Shaolin (also known title as The New Shaolin Temple) is a 2011 Hong Kong - Chinese martial arts film directed by Benny Chan, who also produced with Albert Lee. It stars Andy Lau, Nicholas Tse, Fan Bingbing, Wu Jing, Yu Shaoqun, Xing Yu with a special appearance by Jackie Chan. The film's story is about a ruthless warlord who seeks refuge and redemption at Shaolin Temple after his second-in-command betrays him. The film was also released in Mandarin and Cantonese languages and was a commercial success.

Plot
The film is set in Dengfeng, Henan during the warlord era of early Republican China. Hou Jie, a ruthless warlord, defeats a rival, Huo Long, and seizes control of Dengfeng. Huo Long flees to Shaolin Temple to hide, but Hou Jie appears and shoots him after tricking him into giving up his treasure map. Hou Jie ridicules the Shaolin monks before leaving.

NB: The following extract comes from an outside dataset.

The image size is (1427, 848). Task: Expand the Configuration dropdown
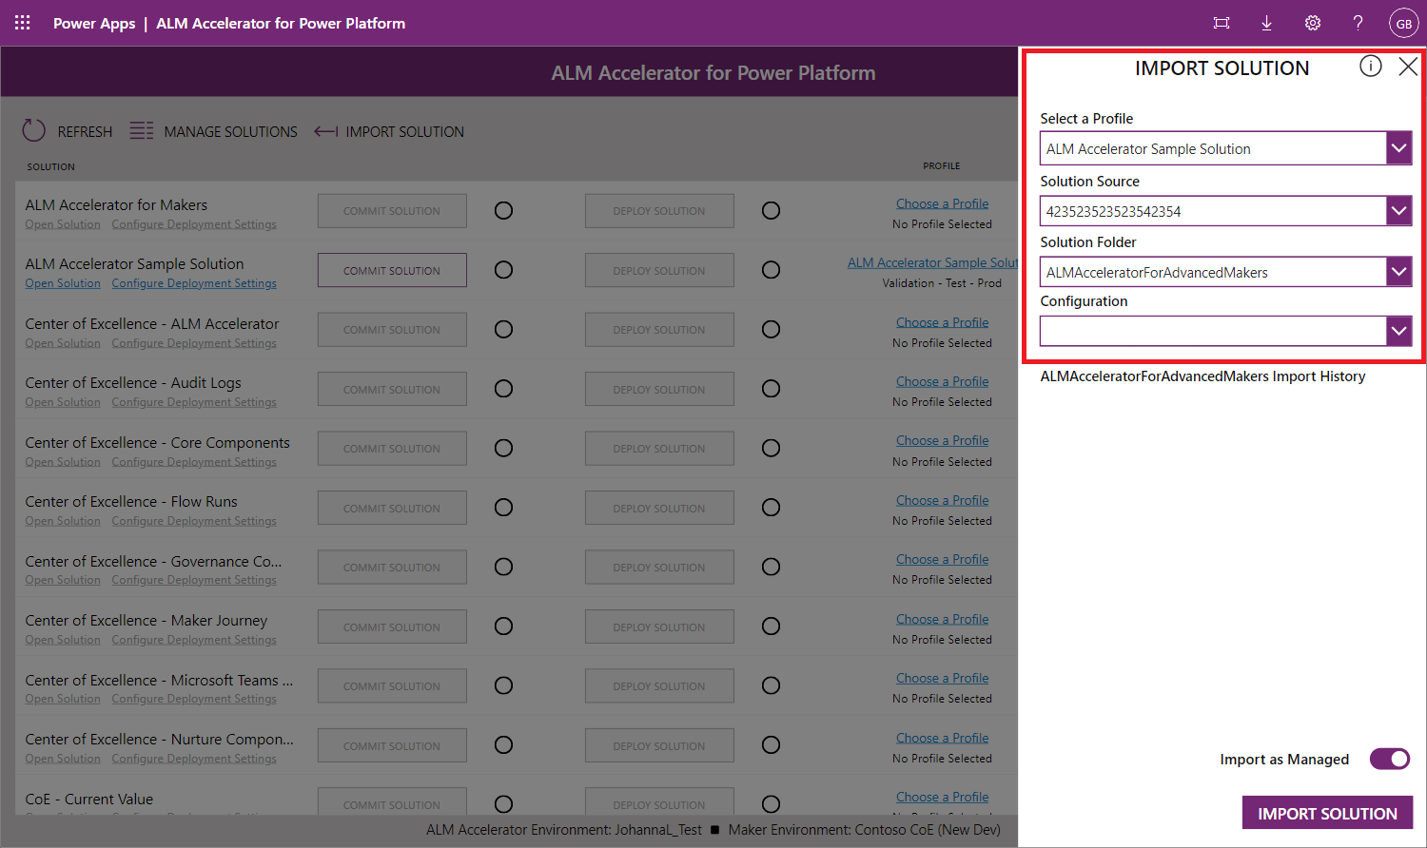click(x=1398, y=330)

Feeling that his sworn brother, Song Hu, is taking advantage of him, Hou sets a trap for Song in a restaurant under the guise of agreeing to his daughter's engagement to Song's son. Meanwhile, Hou's deputy, Cao Man, ambitious and feeling used by Hou, decides to betray his superior. During the dinner, Song states his intention to retire and cede everything to Hou, and then suddenly receives a tip-off that Hou is planning to kill him. In rage and embarrassment, Hou fatally wounds Song. Both families are then attacked by Cao's assassins. Despite being shot by Hou, Song saves him with a warning, allowing him to escape, and then dies. While fleeing, Hou's wife and daughter are separated. Hou's wife is rescued by some Shaolin monks who were stealing rice from the military granary to help refugees living at the temple. Hou escapes with his daughter, who is severely injured after they fall off a cliff. In desperation, he brings her to Shaolin, begging the monks to save her life. Their efforts were in vain however, and she dies of her injuries. Hou's wife blames him for the death of their daughter and leaves him. Hou attacks the monks in anger but is quickly subdued.

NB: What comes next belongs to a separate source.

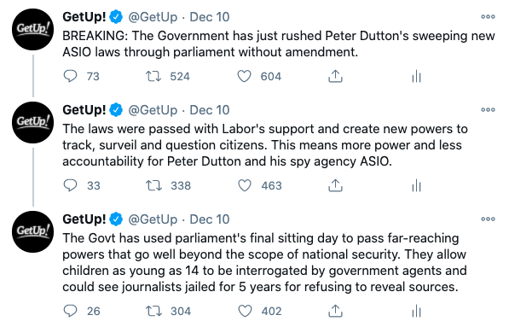
Task: View analytics for the second tweet
Action: (x=416, y=186)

Hou wanders in shock near Shaolin until he meets the cook Wudao, who provides him food and shelter after he was stuck in a pit for many days. Hou feels guilty for his past misdeeds and decides to become a monk and atone for his sins. During his stay in Shaolin, he gradually learns Shaolin's principles through study and martial arts, reforms, and finds peace. Hou later learns from the refugees that Cao has been recruiting male refugees to unearth relics under the pretext of hiring them to build a railway, and that Cao intends to kill them to silence them once their job is done. Hou intimidates the guards burying recent victims, then loads the corpses in a cart and drag it to the temple gate, where villagers and refugees identify their missing loved ones.

After Cao learns that Hou is still alive, he leads his soldiers to the temple to capture him. Hou volunteers to go with Cao so he can distract him while the monks break into Cao's base to save the imprisoned labourers. Hou is reunited with his wife and escapes with her when the rescue plan succeeds. Hou's senior, Jingneng, is brutally killed by Cao while covering his juniors' escape. Upon returning to Shaolin Temple, the monks decide that they need to evacuate in order to avoid further trouble. Wudao leads the refugees away while Hou and the other monks remain behind to defend the temple and buy time. Cao arrives with his troops and attacks Shaolin. At the same time, the foreigners find they have been cheated and decide to silence Cao and the entire Shaolin community. They bombard Shaolin with artillery, killing many of the monks and Cao's soldiers. Hou defeats Cao in a fight but eventually sacrifices himself to save Cao from being crushed by a falling beam. He falls into the Buddha statue's palm and dies peacefully, leaving Cao feeling guilty. The surviving monks kill the foreigners and stop the bombardment. Meanwhile, the refugees, fleeing on a mountainside, cry as they look down at the temple in ruins. Wudao tells them the Shaolin spirit will continue to live in them even though the temple has been destroyed.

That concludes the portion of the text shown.